Fig. 1 shows results for each of the four biochemical verification options. Thirty-two participants were offered the breath test only, because they reported quitting before July 18, 2018, lived in the St. Louis, MO metropolitan area, and could not be reached once the urine test option was added. Of these, 13 participants (41%) expressed interest in completing the breath test, but only seven (22%) scheduled an appointment to take the test, and just two (6%) kept the appointment and took the test. In neither case did the test result confirm self-reported abstinence.
Fig. 1.
Flow diagram of interest, use and results of biochemical verification by breath test (BT) or urine test (UT) among low-income adults who reported 7-day abstinence from smoking at 6-month follow-up (N = 270).

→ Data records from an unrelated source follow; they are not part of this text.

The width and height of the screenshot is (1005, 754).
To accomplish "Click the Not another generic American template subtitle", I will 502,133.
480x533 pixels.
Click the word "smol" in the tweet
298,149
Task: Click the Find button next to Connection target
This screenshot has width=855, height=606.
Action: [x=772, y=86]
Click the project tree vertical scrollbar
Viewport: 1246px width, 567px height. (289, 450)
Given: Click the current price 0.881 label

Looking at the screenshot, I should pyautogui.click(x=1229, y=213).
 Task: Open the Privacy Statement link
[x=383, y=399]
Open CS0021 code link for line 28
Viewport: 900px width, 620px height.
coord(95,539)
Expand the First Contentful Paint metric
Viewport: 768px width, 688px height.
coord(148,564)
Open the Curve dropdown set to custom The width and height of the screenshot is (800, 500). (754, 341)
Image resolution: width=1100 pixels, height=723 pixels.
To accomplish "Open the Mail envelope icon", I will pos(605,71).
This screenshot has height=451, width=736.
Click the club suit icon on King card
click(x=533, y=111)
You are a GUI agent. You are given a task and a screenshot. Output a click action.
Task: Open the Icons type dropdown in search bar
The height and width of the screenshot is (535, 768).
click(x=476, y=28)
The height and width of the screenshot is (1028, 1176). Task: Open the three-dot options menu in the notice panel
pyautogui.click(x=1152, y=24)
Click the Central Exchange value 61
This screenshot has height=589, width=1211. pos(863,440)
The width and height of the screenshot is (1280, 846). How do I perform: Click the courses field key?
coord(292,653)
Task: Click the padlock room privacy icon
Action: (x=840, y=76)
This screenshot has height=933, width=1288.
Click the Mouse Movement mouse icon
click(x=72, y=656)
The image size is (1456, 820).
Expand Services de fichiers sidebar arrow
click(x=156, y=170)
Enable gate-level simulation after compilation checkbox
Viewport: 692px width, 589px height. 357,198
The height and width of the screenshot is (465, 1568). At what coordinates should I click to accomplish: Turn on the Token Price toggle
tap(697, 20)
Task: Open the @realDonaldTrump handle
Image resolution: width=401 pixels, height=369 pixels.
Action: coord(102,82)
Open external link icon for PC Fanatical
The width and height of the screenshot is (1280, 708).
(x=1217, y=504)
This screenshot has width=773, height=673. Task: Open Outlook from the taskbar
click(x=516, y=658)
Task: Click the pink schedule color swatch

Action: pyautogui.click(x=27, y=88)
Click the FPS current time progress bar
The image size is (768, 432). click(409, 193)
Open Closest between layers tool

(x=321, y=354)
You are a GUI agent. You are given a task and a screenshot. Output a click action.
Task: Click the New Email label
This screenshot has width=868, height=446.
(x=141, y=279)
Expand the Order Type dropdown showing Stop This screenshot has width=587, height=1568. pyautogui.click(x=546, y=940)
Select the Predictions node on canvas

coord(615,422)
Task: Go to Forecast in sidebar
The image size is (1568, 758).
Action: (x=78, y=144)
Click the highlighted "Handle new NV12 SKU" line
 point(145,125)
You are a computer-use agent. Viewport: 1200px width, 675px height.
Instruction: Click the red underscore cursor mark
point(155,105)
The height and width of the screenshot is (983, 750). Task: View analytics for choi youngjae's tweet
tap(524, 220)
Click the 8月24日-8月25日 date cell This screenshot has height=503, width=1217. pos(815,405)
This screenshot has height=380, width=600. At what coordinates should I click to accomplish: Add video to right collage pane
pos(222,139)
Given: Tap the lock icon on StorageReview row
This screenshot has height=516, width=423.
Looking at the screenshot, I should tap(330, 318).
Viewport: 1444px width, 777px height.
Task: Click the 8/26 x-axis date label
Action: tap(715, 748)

When urine testing was added on July 18, 2018, we were able to reach 17 participants who had previously been offered a breath test, but declined or did not complete it. Each was offered the urine test (breath test then urine test in Fig. 1). Of the 17, 14 accepted the offer and were mailed a test (82%). Eight of these participants returned a digital photo of the test result (57%); four confirmed self-reported abstinence, one did not, and three of the photos were inconclusive.
Among 62 participants who were offered the choice between breath test or urine test, 7 (11%) expressed interest in the breath test and 48 (77%) expressed interest in the urine test. Of those interested the breath test, only one participant scheduled an appointment to take the test, but did not keep the appointment or take the test. Of those interested in the urine test, 17 could not be reached for eligibility and consent and 2 were no longer interested, so 29 were sent a test kit in the mail. Of these, 16 (55%) returned a digital photo of the test result; eight confirmed self-reported abstinence, four did not, and four of the photos were inconclusive.
One hundred fifty-one participants were offered the urine test only; 100 who completed the 6-month follow-up survey after July 9, 2019 and 51 who lived outside St. Louis when the breath test was offered. Of the 151, nearly all (n = 142; 94%) expressed interest in the urine test when offered. Of those interested, 29 could not be reached for eligibility and consent, 4 were no longer interested, and 29 did not meet eligibility criteria. The remaining 80 participants were mailed a test kit and 32 of them (40%) returned a digital photo of the test result. Of the 32 photos, 13 confirmed self-reported abstinence, four did not, and 15 were inconclusive.
Participants were more likely to accept an offer to take the urine test than the breath test and also more likely to complete it. Of 32 participants offered breath test alone, 13 were interested, while 142 of the 151 participants offered urine test alone were interested (41% vs. 94%; χ2(1) = 58.1, p < .001).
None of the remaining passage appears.